The Coulomb and Gauss laws are employed to determine the value of actual electric force \(F_{k}\) generated on CPs. The Coulomb law is used to calculate the force outside the CP and Gauss law is used to calculate the force inside the CP. The generalized equation to determine the actual electric force \(F_{k}\) can be given as:

$$\begin{aligned} F_k&= q_k \mathop \sum \limits _{i,i\ne k} \left( {\frac{q_i }{a^3}\times i_1 +\frac{q_i }{r_{ik}^2 }\times i_2 }\right) \times p_{ik} \times ( {X_i -C_k }),\nonumber \\&\left\{ \begin{array}{l} {k=1, 2, 3,\ldots , K} \\ {i_1 =1, i_2 =0 \leftrightarrow r_{ik} <a} \\ {i_1 =0, i_2 =1 \leftrightarrow r_{ik} \ge a} \\ \end{array} \right. \end{aligned}$$
(6)

Here, \(q_{i}\) and \(q_{k}\) represent the fitness of \(i\)th and \(k\)th CP, \(r_{i,k}\) represents the separation distance between \(i\)th and \(k\)th CPs, \(i_{1}\) and \(i_{2}\) are the two variables whose values are either 0 or 1, ‘\(a\)’ represents the radius of CPs and it is assumed that each CP has uniform volume charge density but changes in every iteration. The value of \(q_{i}\), \(r_{i,k}\) and ‘\(a\)’ is evaluated as follows:

$$\begin{aligned}&q_i=\frac{\hbox {fit}(i)-\hbox {fit}(\hbox {worst})}{\hbox {fit}(\hbox {best})-\hbox {fit}(\hbox {worst})}\ i=1,\,2,\,3,\ldots ,\,N \end{aligned}$$
(7)
$$\begin{aligned}&r_{ik} =\frac{\Vert X_i -X_k\Vert }{\Vert (X_i +X_k )/2-X_\mathrm{best}\Vert +\in }\end{aligned}$$
(8)
$$\begin{aligned}&a=0.10\times \max (\{x_{i,\mathrm{max}} -x_{i,\mathrm{min}} \vert i=1,2,3,\ldots ,n\}) \end{aligned}$$
(9)

Tables 5, 6 and 7 provide the values of \(q_{i}\), \(r_{i,k}\), \(i_{1}\), \(i_{2}\) and (\(X_{i}-C_{k}\)) variables which are used to calculate the actual electric force \(F_{k}\), applied on the CPs and the value of ‘\(a\)’ is 0.4647, 0.91302 and 1.4191 which is calculated using Eq. (9). The values of electric force \(F_{k}\) are used with Newton second law of motion to determine the new position of CPs and velocities of CPs.

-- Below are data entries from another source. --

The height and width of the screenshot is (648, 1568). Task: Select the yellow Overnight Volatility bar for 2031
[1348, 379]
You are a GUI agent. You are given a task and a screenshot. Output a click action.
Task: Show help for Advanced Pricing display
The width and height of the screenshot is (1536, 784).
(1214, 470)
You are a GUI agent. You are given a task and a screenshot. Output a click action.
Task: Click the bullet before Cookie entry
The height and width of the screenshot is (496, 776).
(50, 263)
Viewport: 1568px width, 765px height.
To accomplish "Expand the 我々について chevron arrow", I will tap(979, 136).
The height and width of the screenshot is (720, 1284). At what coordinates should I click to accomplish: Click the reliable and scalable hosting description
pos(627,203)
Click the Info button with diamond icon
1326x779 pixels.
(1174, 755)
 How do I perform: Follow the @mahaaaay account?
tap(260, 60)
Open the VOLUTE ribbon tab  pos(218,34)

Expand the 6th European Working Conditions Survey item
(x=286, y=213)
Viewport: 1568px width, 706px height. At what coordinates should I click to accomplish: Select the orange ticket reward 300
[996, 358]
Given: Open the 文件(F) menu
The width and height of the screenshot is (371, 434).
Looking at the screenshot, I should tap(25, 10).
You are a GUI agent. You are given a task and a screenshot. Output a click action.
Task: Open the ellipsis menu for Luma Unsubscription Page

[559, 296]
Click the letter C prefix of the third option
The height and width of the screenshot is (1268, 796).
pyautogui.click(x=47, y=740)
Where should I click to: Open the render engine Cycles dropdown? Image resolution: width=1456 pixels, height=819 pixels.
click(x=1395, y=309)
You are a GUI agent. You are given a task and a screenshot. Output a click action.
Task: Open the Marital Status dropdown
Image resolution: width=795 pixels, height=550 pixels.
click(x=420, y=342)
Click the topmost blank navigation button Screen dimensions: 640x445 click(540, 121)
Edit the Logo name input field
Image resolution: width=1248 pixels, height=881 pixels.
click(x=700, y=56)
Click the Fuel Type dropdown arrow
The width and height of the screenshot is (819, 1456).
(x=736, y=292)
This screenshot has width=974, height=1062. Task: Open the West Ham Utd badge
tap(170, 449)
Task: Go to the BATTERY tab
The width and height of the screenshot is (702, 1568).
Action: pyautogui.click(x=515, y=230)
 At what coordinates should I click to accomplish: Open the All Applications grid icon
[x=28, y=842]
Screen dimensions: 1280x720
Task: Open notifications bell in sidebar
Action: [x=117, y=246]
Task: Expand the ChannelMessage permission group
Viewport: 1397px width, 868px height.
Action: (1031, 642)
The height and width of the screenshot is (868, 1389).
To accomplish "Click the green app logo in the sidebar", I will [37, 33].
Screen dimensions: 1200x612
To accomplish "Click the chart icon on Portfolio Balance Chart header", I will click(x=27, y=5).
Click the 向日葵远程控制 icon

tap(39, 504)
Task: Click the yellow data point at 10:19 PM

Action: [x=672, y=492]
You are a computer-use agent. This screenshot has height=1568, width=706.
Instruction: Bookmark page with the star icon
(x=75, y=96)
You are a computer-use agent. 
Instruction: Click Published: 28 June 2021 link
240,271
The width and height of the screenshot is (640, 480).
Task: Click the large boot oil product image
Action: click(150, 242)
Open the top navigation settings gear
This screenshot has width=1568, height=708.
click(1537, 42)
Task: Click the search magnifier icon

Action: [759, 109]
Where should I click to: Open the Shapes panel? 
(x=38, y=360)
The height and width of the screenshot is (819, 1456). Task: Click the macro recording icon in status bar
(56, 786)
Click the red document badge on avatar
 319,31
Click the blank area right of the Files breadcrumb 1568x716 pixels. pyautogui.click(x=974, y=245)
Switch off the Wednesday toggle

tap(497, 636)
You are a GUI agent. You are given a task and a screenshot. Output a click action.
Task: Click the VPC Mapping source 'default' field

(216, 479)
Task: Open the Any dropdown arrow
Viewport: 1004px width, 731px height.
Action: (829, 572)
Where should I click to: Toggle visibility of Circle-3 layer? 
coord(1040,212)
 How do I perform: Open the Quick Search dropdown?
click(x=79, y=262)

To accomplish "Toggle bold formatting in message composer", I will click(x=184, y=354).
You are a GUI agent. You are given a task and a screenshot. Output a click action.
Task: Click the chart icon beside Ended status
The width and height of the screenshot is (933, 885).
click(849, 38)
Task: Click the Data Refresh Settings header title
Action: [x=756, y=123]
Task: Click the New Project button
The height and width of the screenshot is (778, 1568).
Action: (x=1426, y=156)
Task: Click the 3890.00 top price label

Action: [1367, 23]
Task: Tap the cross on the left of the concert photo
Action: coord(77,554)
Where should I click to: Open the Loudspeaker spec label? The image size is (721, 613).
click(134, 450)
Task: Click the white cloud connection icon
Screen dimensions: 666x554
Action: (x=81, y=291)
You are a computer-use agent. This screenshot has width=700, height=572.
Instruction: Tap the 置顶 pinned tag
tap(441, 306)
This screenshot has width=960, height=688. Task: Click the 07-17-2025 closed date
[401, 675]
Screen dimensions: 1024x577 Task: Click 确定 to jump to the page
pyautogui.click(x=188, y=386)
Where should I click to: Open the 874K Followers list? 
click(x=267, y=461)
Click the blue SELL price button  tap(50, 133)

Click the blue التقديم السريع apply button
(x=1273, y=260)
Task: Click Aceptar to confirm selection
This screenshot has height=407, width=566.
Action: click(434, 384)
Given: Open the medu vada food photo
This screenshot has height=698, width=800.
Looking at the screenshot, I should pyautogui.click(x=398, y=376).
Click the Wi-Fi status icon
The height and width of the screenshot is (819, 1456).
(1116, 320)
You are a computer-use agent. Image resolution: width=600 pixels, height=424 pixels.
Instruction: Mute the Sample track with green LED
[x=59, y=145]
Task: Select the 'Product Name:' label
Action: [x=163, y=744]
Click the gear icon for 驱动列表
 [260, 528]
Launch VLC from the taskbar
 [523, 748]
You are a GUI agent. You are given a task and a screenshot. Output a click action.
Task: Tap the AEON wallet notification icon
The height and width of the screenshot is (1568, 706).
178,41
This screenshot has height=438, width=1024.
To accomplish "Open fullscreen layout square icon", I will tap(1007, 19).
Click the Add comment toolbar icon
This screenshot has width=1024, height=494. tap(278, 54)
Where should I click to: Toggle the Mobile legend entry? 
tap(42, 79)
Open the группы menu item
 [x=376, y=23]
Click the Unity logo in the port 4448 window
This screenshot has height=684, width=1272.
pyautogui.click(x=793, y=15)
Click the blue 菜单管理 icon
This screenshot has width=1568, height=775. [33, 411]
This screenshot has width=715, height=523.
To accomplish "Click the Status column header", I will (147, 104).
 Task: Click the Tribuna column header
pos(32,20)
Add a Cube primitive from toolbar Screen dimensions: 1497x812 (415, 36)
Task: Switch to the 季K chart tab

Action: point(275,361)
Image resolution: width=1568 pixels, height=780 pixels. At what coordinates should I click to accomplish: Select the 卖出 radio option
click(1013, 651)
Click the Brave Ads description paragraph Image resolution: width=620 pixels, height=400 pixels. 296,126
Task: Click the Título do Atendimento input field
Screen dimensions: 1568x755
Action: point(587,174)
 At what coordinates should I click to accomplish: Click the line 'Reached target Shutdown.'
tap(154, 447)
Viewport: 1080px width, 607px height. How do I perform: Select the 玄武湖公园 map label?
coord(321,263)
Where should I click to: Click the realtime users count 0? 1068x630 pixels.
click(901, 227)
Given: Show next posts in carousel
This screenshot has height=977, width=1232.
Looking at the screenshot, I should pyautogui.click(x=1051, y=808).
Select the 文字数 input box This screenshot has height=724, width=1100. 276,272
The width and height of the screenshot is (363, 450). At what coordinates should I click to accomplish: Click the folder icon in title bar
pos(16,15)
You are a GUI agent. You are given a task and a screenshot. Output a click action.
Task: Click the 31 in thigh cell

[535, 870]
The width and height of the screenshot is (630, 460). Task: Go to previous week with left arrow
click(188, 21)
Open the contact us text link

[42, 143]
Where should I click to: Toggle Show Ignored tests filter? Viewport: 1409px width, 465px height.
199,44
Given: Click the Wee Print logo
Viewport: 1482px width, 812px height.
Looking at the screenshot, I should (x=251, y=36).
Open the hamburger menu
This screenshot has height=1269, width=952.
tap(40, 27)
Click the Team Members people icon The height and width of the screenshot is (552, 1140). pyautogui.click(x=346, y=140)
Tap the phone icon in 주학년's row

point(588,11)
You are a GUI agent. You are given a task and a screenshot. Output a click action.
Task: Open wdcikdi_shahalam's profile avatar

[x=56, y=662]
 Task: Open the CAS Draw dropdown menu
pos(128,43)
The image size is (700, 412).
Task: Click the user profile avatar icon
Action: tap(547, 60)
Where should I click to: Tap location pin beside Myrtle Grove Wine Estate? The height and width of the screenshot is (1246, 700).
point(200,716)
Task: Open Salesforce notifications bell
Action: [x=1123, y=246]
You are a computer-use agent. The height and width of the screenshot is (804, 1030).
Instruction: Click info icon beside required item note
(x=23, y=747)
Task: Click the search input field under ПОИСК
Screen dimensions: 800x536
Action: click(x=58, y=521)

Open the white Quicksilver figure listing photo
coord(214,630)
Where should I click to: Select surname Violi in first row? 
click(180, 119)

Table 5 Values of magnitude of charge (\(q_\mathrm{i})\) of each CP and separation distance \((r_\mathrm{i,k})\)
Table 6 Values of \(I_{1}\) and \(I_{2}\)
Table 7 Values of \(X_{i}-C_{k}\) for each cluster center \(K\)

The actual electric force \(F_{k}\) generated on CPs is measured using above discussion and the values of \(F_{k}\) on initial CPs (cluster centers) are 0.85871, 0.29861 and 0.33496.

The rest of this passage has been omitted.